| TO DO |
Reproduce the data verbatim, from the line containing "The image size is (825, 464)." through the line containing "Open network status tray icon".

| DATASET ENTRIES |
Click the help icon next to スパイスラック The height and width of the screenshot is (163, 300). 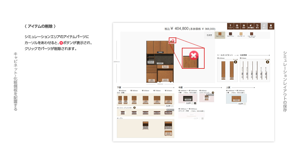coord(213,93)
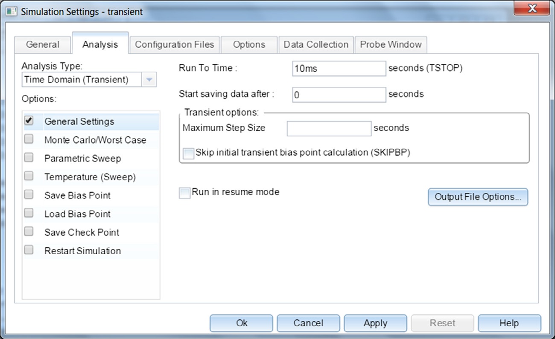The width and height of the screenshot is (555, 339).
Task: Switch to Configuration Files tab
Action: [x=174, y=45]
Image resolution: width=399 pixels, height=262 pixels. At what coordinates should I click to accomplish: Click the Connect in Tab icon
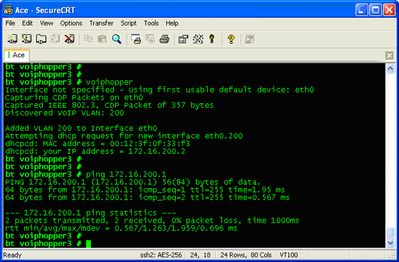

==

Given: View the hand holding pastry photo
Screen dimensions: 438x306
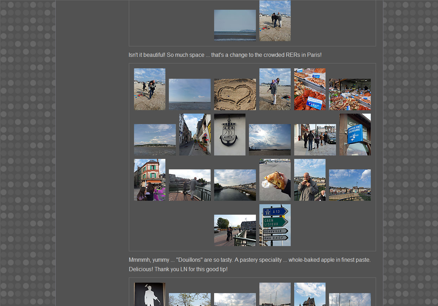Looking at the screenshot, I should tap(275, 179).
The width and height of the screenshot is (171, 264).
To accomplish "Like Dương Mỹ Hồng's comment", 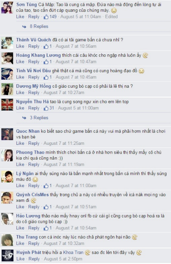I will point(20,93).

* * *

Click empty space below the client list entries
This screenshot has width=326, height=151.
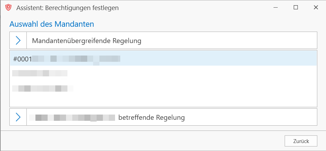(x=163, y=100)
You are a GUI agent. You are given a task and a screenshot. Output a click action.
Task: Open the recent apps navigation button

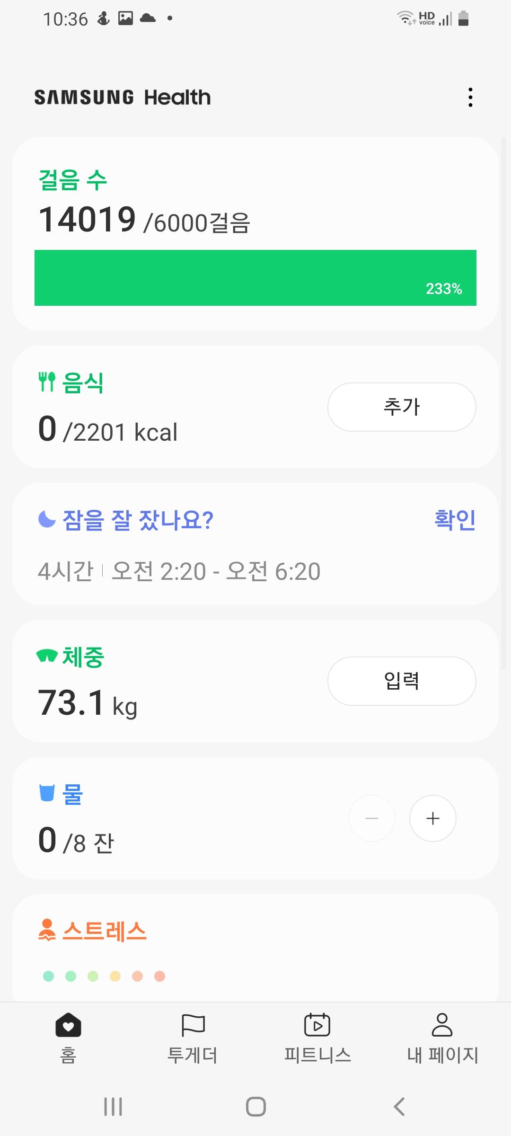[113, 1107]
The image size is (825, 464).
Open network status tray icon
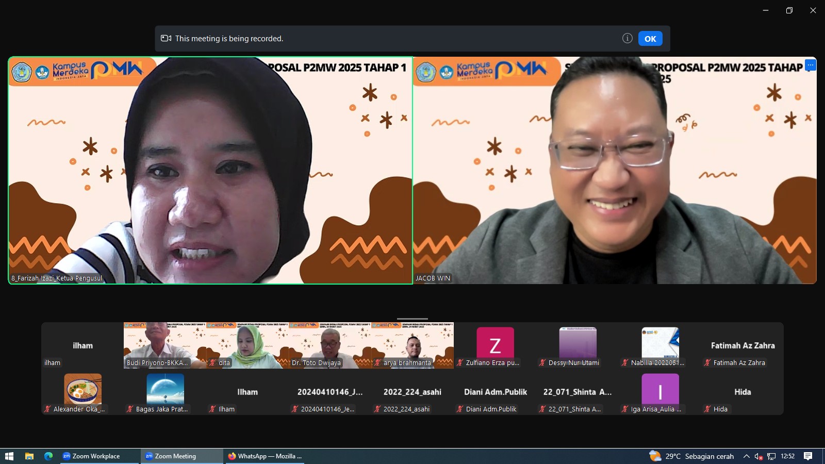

| FULL RESPONSE |
The image size is (825, 464).
Open network status tray icon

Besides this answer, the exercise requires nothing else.